===== Task inputs
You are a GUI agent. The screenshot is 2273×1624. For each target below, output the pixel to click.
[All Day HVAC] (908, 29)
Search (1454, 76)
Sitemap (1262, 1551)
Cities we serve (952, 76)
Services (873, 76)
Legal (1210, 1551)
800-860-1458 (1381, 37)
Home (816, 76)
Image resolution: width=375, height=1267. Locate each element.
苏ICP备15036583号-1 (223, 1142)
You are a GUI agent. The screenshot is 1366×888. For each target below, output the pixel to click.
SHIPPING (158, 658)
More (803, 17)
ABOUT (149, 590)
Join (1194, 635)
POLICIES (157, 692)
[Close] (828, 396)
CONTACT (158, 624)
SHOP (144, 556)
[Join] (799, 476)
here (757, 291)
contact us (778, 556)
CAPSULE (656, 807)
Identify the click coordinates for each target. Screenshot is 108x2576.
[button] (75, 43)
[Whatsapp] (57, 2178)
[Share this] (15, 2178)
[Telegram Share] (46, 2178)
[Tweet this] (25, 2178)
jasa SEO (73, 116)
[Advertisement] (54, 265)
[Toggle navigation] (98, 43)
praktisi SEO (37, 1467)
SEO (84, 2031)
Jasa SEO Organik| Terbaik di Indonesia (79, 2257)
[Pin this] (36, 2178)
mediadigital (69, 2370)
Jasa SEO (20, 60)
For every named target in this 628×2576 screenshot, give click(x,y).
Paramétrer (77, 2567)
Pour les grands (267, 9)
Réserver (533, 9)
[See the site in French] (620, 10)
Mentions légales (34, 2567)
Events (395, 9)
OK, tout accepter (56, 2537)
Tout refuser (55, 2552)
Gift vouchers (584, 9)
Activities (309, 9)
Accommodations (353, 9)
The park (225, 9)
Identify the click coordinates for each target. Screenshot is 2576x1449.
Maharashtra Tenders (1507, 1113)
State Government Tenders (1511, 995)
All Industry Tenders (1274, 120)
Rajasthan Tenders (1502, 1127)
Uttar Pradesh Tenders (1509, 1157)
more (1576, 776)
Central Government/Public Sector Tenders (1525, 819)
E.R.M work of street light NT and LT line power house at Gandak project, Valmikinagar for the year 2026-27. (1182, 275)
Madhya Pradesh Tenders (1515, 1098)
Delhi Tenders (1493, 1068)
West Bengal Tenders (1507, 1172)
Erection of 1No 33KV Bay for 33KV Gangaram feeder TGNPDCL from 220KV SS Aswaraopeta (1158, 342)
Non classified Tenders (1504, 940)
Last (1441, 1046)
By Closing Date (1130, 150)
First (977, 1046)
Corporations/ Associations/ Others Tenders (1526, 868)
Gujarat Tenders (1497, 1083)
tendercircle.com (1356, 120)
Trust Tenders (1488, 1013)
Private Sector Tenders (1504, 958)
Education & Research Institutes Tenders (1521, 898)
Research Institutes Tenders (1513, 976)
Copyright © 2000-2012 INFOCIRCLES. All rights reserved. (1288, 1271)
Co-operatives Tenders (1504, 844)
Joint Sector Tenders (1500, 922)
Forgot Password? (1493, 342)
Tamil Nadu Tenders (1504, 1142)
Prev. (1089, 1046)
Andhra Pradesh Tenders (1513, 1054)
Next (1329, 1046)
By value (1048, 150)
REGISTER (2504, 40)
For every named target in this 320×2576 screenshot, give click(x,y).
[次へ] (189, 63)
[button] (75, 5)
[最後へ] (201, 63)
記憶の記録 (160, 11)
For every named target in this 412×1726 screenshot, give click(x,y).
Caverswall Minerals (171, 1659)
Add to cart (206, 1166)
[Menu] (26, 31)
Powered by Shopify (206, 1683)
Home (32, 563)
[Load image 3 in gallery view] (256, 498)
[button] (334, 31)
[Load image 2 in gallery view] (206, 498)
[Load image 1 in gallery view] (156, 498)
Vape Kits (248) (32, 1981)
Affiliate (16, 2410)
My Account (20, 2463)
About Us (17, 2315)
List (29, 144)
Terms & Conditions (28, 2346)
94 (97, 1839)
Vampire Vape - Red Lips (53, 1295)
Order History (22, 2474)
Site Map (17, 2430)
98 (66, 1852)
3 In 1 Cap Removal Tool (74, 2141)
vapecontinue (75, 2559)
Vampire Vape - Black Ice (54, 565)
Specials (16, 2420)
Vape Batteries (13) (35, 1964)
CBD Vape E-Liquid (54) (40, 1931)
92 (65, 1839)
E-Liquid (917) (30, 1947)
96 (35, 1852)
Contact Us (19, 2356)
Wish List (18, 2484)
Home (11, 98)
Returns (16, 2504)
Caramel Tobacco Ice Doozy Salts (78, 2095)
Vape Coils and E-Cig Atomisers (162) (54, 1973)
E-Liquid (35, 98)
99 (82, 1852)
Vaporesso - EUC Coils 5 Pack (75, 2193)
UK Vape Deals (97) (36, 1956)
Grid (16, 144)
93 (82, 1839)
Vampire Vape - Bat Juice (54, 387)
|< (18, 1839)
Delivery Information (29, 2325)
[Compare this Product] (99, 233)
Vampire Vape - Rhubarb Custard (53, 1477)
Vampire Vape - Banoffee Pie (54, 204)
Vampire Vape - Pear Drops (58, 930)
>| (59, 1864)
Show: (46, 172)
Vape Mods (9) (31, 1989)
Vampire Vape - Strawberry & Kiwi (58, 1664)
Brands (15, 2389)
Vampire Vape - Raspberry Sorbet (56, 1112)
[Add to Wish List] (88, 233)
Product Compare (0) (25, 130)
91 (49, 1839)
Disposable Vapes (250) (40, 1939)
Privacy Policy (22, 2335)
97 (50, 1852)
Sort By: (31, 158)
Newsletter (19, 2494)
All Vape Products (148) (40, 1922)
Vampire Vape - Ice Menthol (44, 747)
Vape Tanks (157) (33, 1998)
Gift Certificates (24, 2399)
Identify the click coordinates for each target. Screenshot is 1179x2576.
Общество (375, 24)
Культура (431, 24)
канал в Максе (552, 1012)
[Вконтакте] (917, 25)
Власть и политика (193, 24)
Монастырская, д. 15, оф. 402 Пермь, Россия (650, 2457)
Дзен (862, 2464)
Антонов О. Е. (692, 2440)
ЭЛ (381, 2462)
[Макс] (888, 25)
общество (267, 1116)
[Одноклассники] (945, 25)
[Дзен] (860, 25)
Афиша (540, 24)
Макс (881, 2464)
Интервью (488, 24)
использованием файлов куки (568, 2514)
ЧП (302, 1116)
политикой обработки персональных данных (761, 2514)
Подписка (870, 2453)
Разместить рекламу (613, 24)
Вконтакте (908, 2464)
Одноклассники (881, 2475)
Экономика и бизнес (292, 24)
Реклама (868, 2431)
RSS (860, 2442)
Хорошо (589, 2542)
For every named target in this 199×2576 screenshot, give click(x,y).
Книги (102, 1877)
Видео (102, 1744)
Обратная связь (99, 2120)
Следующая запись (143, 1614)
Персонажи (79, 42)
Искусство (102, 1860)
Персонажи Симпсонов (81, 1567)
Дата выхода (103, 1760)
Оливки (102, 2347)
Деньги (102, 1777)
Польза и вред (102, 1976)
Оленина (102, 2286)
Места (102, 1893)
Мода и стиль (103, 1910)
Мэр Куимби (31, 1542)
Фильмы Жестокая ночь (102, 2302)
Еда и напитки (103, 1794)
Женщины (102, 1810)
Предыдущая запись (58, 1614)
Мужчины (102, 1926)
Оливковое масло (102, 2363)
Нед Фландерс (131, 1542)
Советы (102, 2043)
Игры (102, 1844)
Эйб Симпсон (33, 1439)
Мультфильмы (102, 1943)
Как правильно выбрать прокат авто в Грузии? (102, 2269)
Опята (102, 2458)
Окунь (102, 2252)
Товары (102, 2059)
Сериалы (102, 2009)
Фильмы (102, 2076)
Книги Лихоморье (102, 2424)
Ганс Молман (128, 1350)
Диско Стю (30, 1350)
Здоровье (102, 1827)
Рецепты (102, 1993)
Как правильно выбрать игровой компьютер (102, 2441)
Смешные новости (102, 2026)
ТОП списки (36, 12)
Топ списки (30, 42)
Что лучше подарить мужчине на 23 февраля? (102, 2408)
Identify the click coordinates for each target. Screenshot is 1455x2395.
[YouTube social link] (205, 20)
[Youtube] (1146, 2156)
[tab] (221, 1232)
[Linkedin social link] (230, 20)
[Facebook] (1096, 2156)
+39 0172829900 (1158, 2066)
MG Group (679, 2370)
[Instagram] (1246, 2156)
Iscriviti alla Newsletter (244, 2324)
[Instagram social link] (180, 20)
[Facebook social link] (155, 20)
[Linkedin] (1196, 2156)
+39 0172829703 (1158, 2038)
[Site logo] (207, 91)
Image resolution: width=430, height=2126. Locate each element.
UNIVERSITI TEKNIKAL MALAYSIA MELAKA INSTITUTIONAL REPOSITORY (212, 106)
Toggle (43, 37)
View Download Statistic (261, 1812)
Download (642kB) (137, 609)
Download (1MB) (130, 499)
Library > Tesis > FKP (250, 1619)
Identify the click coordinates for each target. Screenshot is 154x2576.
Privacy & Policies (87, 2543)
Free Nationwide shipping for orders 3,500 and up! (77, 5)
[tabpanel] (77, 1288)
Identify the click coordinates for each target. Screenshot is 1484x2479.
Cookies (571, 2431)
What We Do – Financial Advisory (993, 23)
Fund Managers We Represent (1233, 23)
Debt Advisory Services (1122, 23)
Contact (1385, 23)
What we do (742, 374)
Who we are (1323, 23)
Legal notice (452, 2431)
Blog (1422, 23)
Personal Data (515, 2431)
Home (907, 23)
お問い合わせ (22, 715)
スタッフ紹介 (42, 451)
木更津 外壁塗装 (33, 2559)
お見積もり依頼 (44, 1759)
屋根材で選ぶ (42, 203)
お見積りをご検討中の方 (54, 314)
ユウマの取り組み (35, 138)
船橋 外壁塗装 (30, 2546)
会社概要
==========
Only lines that include "Download" belong in the answer; copy all of them from the listing.

• **Written solution**:
View Download Statistic (261, 1812)
Download (642kB) (137, 609)
Download (1MB) (130, 499)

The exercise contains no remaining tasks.